In the secondary analyses, having friends nearby was consistently associated with higher daily fruit and vegetable consumption for older women. The social and emotional support that friends provide may be an explanation for this finding. The findings of Rugel and Carpiano(Reference Rugel and Carpiano57) indicate the importance of emotional and informational support in promoting older women’s fruit and vegetable consumption, and greater emotional and psychological benefits from friends over family members, including children, have been reported in the previous studies(Reference Larson, Mannell and Zuzanek58–Reference Huxhold, Miche and Schüz61). However, having children nearby was not significantly associated with fruit and vegetable consumption for both men and women. This may be because relying on children violates the norms associated with older adults’ parent role(Reference Silverstein, Chen and Heller62,Reference Thomas63) and prevents older adults from asking their children for help.
Limitations
The current study has several limitations. First, we used a measure of social networks that may not completely reflect social relationships or interactions. For example, having children nearby was measured by using the question ‘Do you have children living within ten miles?’ This question does not provide any further information about their relationship.
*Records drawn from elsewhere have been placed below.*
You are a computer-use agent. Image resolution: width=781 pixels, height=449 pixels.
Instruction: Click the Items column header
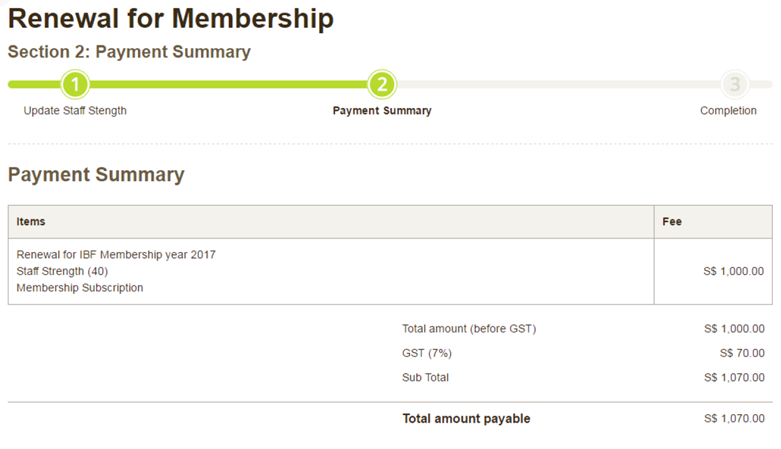[x=31, y=222]
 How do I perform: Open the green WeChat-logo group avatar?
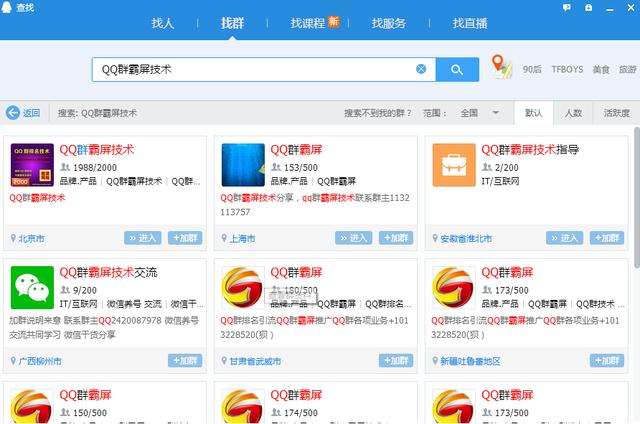coord(32,287)
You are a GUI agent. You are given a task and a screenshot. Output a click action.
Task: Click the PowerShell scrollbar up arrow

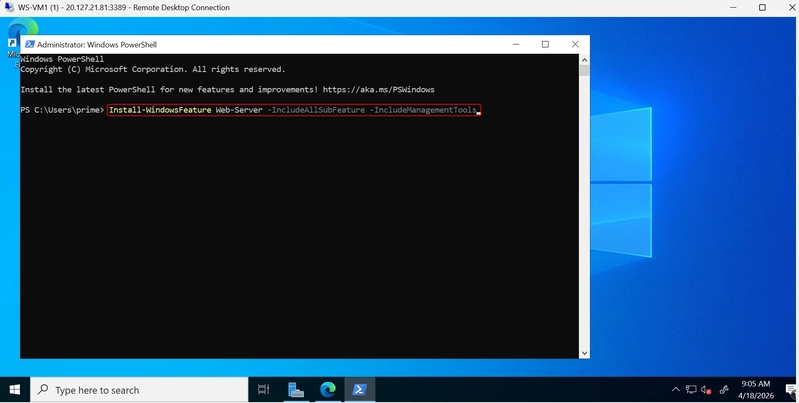(584, 60)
In addition, while numerous studies highlighted social gatherings or the presence of people during mealtimes as motivators for cooking and eating(Reference Jansen, Bueno-de-Mesquita and Feskens13), we are unsure as to whether cohabitation or having social networks in the neighbourhood increased opportunities for social gatherings or in-person interactions. Therefore, further research should be conducted for a more comprehensive understanding of older adults’ fruit and vegetable consumption. Last, sociodemographic, social network and neighbourhood data were derived from multiple HRS products that were collected in 2012. Although this information often does not change greatly within a short period of time, there is a potential discrepancy in social networks and food environments due to the 1 year difference.
Conclusions
Existing literature emphasised the role of family and friends in promoting a healthy diet(Reference Murphy, Rose and Davis23,Reference Park, Smith and Dunkle38) . Our results confirm that living alone while having no children and friends nearby is associated with lower fruit and vegetable consumption, which highlights the importance of social networks at home and in the neighbourhood. Based on the findings, older adults who are living alone with a limited social network in the community may be at the greatest risk of poor nutrition due to low levels of social support and motivation to cook and eat. Provision of help with grocery shopping (e.g. transportation, Supplemental Nutrition Assistance Program) and meal preparation (e.g. home-delivered meals) as well as social support networks and more opportunities that can improve social engagement appear to be necessary in order to encourage a healthy dietary intake.
Acknowledgements
Acknowledgements: Not applicable. Financial support: This work was supported by the National Institute on Aging (T32-AG000037). Conflict of interest: None. Authorship: Y.J.C. formulated the research questions, designed the overall study, completed the analyses and wrote the original draft. J.A.A. and E.M.C. supervised the study and reviewed drafts of the article. Ethics of human subject participation: Not applicable. This study was conducted using a publically available data, which includes adults over age 50.